• _DIRECTION A_
Translate into Spanish the following sentence from the biography of Paul Malmont: "Malmont also made a short film, "The King of the Magicians", that was a commendation winner at the UK Festival of Fantastic Films and premiered at the Los Angeles International Film Festival."
• _DIRECTION B_
From the biography of Paul Malmont, return word for word the part that opens with the words containing "Paul Malmont (born" and closes with "in Washington, D.C.".

• _SELECTED TEXT_
((

Paul Malmont (born 4 March 1966) is an American author who has specialized in books considering the style and tropes of popular fiction of the past, making the writers of that popular fiction the heroes and protagonists of his own work.

As a marketing executive for DC he produced numerous documentaries and projects celebrating the legacy of the company’s superheroes including 450 episodes of the pop culture news and entertainment program, DC Daily.

Life
He was born in Washington, D.C.
In his literary debut The Chinatown Death Cloud Peril, published in 2007, Malmont created a 1930s pulp story that featured Walter Gibson (creator of the Shadow), Lester Dent (creator of Doc Savage) and Scientology founder L. Ron Hubbard.

Malmont's second book, Jack London in Paradise (2009) was a historical novel about Jack London,. His third book, a sequel to his first novel, was The Astounding, the Amazing, and the Unknown (2011) which featured as its protagonists science-fiction authors Robert Heinlein and Isaac Asimov. In 2010, Malmont wrote the first four issues of DC Comics' Doc Savage comic book with artist Howard Porter and covers by artist J.G. Jones.

Malmont also made a short film, "The King of the Magicians", that was a commendation winner at the UK Festival of Fantastic Films and premiered at the Los Angeles International Film Festival.

))

• _RAW DATA_

((

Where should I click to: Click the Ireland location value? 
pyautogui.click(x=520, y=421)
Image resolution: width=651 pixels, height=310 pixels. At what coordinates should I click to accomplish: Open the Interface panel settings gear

))

• _TASK SOLUTION A_
Malmont también realizó un cortometraje, "The King of the Magicians", que obtuvo una mención de honor en el UK Festival of Fantastic Films y se estrenó en el Festival Internacional de Cine de Los Ángeles.

• _TASK SOLUTION B_
Paul Malmont (born 4 March 1966) is an American author who has specialized in books considering the style and tropes of popular fiction of the past, making the writers of that popular fiction the heroes and protagonists of his own work.

As a marketing executive for DC he produced numerous documentaries and projects celebrating the legacy of the company’s superheroes including 450 episodes of the pop culture news and entertainment program, DC Daily.

Life
He was born in Washington, D.C.